Equity Markets Remain Edgy over Concerns for Libya and Oil Prices – Spread Betting News

 

London, England -- (SBWIRE) -- 03/17/2011 -- Sean Power of City Index (http://www.cityindex.co.uk/) gives a daily report on the financial markets to looks at where the spread betting and CFD trading markets might turn next. See his review for 8th March here.

Sean Power, Equity Analyst, City Index commented:

"Equity markets remained edgy in early trading this morning as rumours emanating from Libya did little to quell investor worries.

Stories from the region suggested that anti-Gaddafi protestors were not open to discussions with the troubled leader, citing a lack of trust. These rumours resulted in early session gains being short lived as investors feared tensions escalating.

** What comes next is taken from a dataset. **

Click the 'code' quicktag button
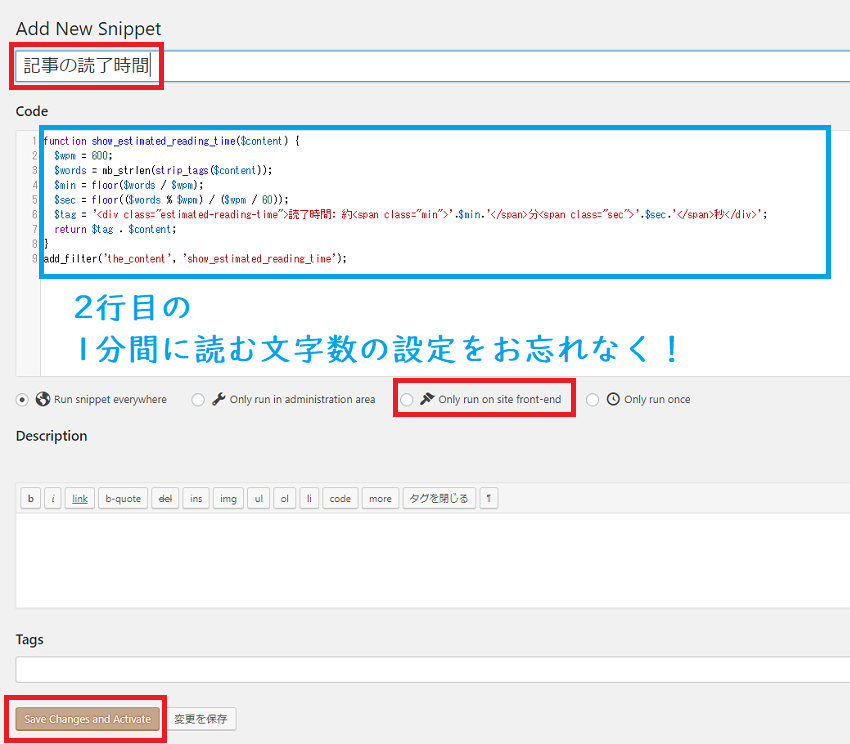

The FTSE 100 traded up to 5999, +20 points, by 8.10am before being quickly sold off following the breaking rumours; by 8.30am the UK leading index was in negative territory and feeling nervy. Thankfully the rumours appeared to lack substance and equity markets had recovered by 9.30am, with the FTSE 100 back around the highs of the day.

The leader of the pack during this morning session was Old Mutual. The UK listed financial conglomerate traded up to 136.9p (+2.7%) in early trading following a well received market update. Adjusted operating profit before tax rose 14% to £1.48 billion, with total revenue up to £21.4 billion from £20.5 billion a year earlier.

Also helping to prop up the FTSE were BT and Vodafone, both of whom were buoyed by an upgrade to the European Telecommunications sector by Morgan Stanley. Morgan Stanley said the telecom sector was its defensive sector of choice due to positive growth potential and substantial dividend yields over other sectors. Both UK listed blue chips posted 2% gains during this morning’s session.

The first hour of this morning’s session highlighted how concerned investors remain over the problems in Libya. With investors looking for a resolution to the troubles any hint of them being prolonged spooks equity markets. Add into the equation the potential oil production problems and it is easy to understand why equity investors seem trigger happy with banking profits or opening short positions. With little out on the macro front this week, only the BoE rate decision and US initial jobless claims on Thursday are worthy of note, it would seem that equity market moves will be dictated by news from Libya.”